Opinions about products and services abound on the modern internet thanks to social networking and social media apps. A new way to extract and analyse those opinions to help manufacturers and service providers tailor their products to consumer needs and wants is reported in International Journal of Data Mining, Modelling and Management.
Computer scientists Farek Lazhar and Tlili-Guiassa Yamina of Badji-Mokhtar Annaba University, in Annaba, Algeria, explain that there are huge amounts of subjective data available on the web. This data encompasses opinions, sentiments and beliefs and represents an important resource for companies and marketers with products and services to promote. Conversely, it is invaluable for individuals interested in the opinions of others to inform their purchases, the services they use and even the politicians they vote for.
The team has developed a computer algorithm that can mines reviews to extract features-opinion pairs. The tool then classifies these features into one of two main classes: positive or negative. “Our approach is articulated on the use of dependency grammar to extract explicit feature-opinion pairs and the use of domain ontology to extract implicit feature-opinion pairs by exploiting relations between concepts, individuals and attributes,” the team explains. The final output is guided by support vector machine (SVM) as a supervised learning technique so that human input can be used to validate and train the algorithm on test data so that subsequent runs work smoothly and automatically with few errors.
Given the vast quantity of opinion data now to be found on almost every e-commerce site, social media and networking apps and consumer review sites, homing in on a consensus when making purchasing choices, whether for a smart phone, kitchen refit, taxi ride, or holiday let or choosing a political leader, is no easy task. Moreover, in manually searching for opinions, one inevitably runs the risk of selecting opinions with which one agrees beforehand.
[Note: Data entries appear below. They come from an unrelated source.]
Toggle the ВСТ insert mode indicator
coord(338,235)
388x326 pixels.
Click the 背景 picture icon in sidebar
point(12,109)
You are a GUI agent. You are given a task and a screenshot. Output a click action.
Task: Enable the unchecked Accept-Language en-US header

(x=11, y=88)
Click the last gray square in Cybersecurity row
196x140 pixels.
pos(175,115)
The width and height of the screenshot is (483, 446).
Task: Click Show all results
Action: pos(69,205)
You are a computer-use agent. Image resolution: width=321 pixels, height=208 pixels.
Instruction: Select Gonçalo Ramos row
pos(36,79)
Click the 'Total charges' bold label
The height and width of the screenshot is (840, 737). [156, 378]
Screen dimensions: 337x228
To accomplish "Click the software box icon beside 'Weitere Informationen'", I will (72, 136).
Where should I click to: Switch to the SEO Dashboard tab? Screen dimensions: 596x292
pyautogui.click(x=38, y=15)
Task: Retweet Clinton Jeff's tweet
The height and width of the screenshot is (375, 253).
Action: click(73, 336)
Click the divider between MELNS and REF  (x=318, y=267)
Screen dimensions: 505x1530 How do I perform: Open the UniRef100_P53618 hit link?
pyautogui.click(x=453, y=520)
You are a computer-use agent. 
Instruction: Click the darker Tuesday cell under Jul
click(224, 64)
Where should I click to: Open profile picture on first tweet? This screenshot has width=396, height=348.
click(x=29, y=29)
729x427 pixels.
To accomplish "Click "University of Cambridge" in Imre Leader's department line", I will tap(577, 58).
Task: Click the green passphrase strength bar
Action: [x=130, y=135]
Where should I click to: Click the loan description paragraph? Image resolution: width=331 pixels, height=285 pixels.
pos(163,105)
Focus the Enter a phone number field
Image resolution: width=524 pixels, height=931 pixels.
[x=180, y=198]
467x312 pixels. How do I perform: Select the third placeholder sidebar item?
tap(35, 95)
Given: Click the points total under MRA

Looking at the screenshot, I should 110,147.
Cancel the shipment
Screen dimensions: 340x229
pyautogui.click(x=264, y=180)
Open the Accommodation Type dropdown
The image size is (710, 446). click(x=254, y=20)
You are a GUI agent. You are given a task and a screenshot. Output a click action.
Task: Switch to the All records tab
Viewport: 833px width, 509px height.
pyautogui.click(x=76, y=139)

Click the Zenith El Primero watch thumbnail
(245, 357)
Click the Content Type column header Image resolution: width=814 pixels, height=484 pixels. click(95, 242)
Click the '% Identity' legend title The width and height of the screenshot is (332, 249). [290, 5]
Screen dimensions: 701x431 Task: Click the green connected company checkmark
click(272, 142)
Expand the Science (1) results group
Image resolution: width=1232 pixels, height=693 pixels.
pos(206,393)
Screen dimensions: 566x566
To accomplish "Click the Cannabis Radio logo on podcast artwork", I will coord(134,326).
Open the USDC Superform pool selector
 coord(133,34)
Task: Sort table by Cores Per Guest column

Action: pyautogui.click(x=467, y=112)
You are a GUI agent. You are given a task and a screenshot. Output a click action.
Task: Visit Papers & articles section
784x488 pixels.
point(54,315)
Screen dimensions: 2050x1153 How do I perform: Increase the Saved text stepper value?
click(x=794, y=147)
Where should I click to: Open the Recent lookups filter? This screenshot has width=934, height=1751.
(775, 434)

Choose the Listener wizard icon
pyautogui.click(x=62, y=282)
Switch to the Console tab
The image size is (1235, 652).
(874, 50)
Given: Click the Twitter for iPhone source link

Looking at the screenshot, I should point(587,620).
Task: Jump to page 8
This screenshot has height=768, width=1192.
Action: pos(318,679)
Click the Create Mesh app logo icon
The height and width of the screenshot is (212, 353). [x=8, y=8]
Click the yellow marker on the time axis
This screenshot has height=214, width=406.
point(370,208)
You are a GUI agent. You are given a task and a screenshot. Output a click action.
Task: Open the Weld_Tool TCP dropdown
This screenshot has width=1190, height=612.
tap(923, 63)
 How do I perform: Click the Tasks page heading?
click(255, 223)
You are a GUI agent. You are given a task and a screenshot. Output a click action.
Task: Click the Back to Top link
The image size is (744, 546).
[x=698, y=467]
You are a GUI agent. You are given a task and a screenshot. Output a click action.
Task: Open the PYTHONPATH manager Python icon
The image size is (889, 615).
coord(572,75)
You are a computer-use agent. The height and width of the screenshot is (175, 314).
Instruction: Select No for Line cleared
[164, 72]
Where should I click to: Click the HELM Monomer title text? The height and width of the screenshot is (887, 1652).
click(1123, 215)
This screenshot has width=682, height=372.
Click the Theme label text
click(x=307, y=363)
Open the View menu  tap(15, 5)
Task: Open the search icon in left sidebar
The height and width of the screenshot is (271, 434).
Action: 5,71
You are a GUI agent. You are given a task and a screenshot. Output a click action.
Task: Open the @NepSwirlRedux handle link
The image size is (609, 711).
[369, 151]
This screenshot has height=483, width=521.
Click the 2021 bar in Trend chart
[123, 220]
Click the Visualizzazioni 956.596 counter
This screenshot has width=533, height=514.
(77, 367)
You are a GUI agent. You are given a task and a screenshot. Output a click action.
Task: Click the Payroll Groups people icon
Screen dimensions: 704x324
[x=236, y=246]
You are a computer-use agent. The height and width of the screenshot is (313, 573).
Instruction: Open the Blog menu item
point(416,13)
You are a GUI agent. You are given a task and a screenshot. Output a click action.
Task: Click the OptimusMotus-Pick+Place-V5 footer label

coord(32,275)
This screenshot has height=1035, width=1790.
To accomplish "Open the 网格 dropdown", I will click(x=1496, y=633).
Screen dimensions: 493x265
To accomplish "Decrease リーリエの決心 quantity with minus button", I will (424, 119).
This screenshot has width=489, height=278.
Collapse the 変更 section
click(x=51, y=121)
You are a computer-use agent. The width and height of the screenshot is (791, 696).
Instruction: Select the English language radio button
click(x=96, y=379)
Thus, an automated system than can objectively, rather than subjectively, garner opinions from a large data set and present the user with an opinion on a given choice based on the generalised opinion of other users would be much more useful. In other words, “In order to track people’s opinions and sentiments, a powerful tool is needed for both companies and individuals to classify automatically the features on which sentiments have been expressed,” the team reports.
The team has now defined and tested their algorithm on holiday accommodation. The next step will to be to enrich the ontology to allow more refined and subtle opinions, whether positive or negative or somewhere in between, to be extracted from a data set more precisely.
Lazhar, F. and Yamina, T.G. (2016) ‘Mining explicit and implicit opinions from reviews‘, Int. J. Data Mining, Modelling and Management, Vol. 8, No. 1, pp.75-92.